## PROMPT
The answer is to be the data below, written out in full and exactly.

## DATA EXTRACTS
--------------------------------------------------
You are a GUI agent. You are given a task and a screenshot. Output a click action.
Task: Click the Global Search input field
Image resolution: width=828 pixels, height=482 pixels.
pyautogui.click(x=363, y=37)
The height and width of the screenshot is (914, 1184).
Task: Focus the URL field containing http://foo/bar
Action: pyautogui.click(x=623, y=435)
--------------------------------------------------
## ANSWER BOX
You are a GUI agent. You are given a task and a screenshot. Output a click action.
Task: Click the Global Search input field
Image resolution: width=828 pixels, height=482 pixels.
pyautogui.click(x=363, y=37)
The height and width of the screenshot is (914, 1184).
Task: Focus the URL field containing http://foo/bar
Action: pyautogui.click(x=623, y=435)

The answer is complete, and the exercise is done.